Of course Joe got the alert; she knew that, as she’d helped set up the system. Her brain felt slow just now, and bruised from all the day’s stress, even though the nanites wouldn’t let it bruise. Would they? No damage. No damage to her at all; she walked away clean and unhurt.

Every time.

“Please pull over,” she said softly. Pat didn’t respond, and suddenly she let it out in a full-throated, panicked scream. “Pull over!”

He steered to the shoulder of the road, and even before the tires had hissed to a stop, she’d popped her seat belt, thrown open her door, and stumbled out into the cool early evening. The stars glittered overhead in an unusually clear sky, and she stared up at them as she trembled and gasped for breath, feeling—she didn’t know what she was feeling, really, except it was overwhelming and painful, and it wouldn’t stop.

Patrick’s voice said from behind her, “It’s okay. ” He wasn’t angry anymore; he sounded concerned. “Bryn, you’re all right. Deep breaths. In through your nose, out through your mouth. Close your eyes. ” He put his arms around her, using both of them, and after a second of leaning against him, concentrating on her breathing, she remembered one of them should have been in a sling and not being used like this. “Relax. Relax. The fight’s over now. Ease down. ”

“Sorry,” she said faintly. “I don’t know what happened. ”

“You were running on adrenaline even before this, and you overloaded. ” His breath stirred her hair, and he kissed the side of her neck, very gently. “I’m speaking from experience when I tell you that you’ll be okay, but you can’t run hot all the time.
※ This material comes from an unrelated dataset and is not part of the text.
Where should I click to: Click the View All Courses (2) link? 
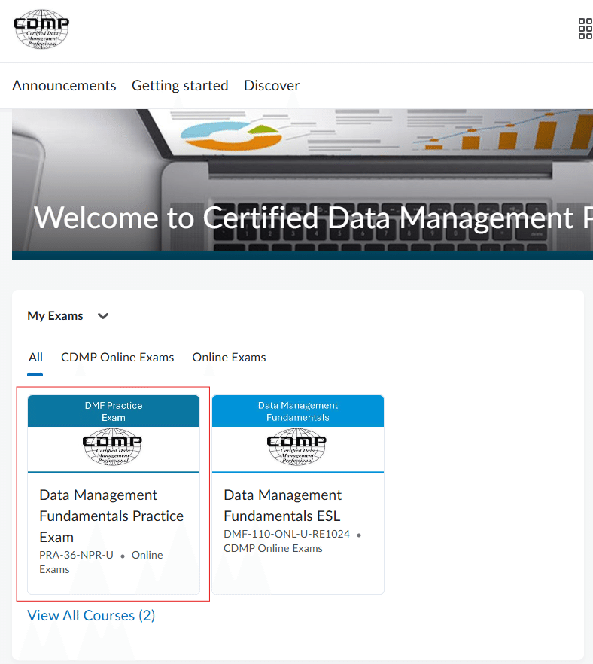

Gear down. ”

Well, she was a machine, wasn’t she? Run by machines, anyway. The black humor of that tickled the back of her throat, threatening a laugh she couldn’t release because she knew it would sound like panic. Or screaming. Cars blurred by them on the road, blowing waves of cool air over them. Bryn’s hair ruffled in the wind like silk, and she closed her eyes, finally, and let that rushing sensation take over. Patrick’s body anchored her in place, and the wind stroked over her, soothed her, like the roar of the ocean.

It took long, slow minutes before she was better—or better enough to go back to the car, get in, and keep control of the still-high flood of emotion on the drive home. She didn’t quite freak out again when Pat asked, “Can you tell me exactly what happened after you left the house?”
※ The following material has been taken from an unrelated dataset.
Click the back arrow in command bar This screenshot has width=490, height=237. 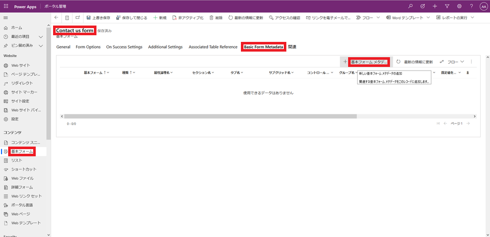click(57, 18)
She swallowed, tasted something metallic and dry in her throat, and wished she had water. Suddenly, she was burningly thirsty. “I got the thumb drive decrypted. I went to work. I closed up the building. Two men tried to jump me as I walked to the car. ” Stripped down to that, it didn’t sound so bad, did it? “I got away. ”
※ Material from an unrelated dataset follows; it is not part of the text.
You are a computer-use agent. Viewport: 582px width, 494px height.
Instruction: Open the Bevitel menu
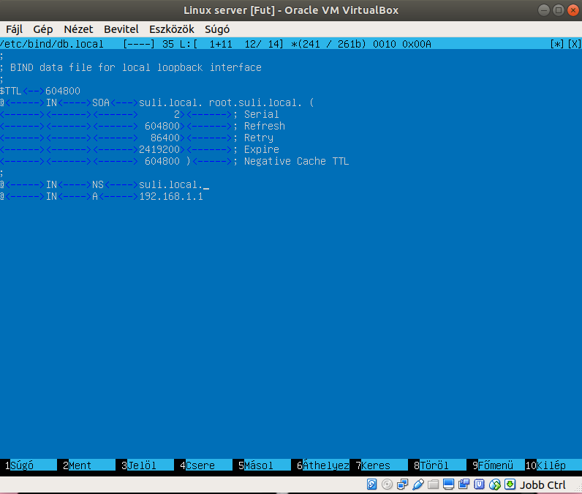pyautogui.click(x=121, y=29)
“One had a knife, one had a stun gun, you had a baton,” Patrick said. “Good thinking, breaking the window. Did you recognize them?”

“No. ” She had, she realized, never seen their faces. “They wore ski masks. But they were professionals at this kind of thing, seemed like. ”

“Do you think they know you have the files from Graydon?”

That was a perfectly reasonable question, but Bryn shook her head. “I don’t see how they could know that. Pansy Taylor is the only one who knows, besides the two of us and Joe. ” It went without saying that neither Joe nor Pansy was going to talk. “Unless—” She had a sudden, blinding flash of the file that Zaragosa had given her at Pharmadene, with the tiny embedded tracking chip. “Unless they LoJacked the drive. ”

She looked sharply at Patrick, who glanced back with the same alarm. “Do you have it?” he asked her.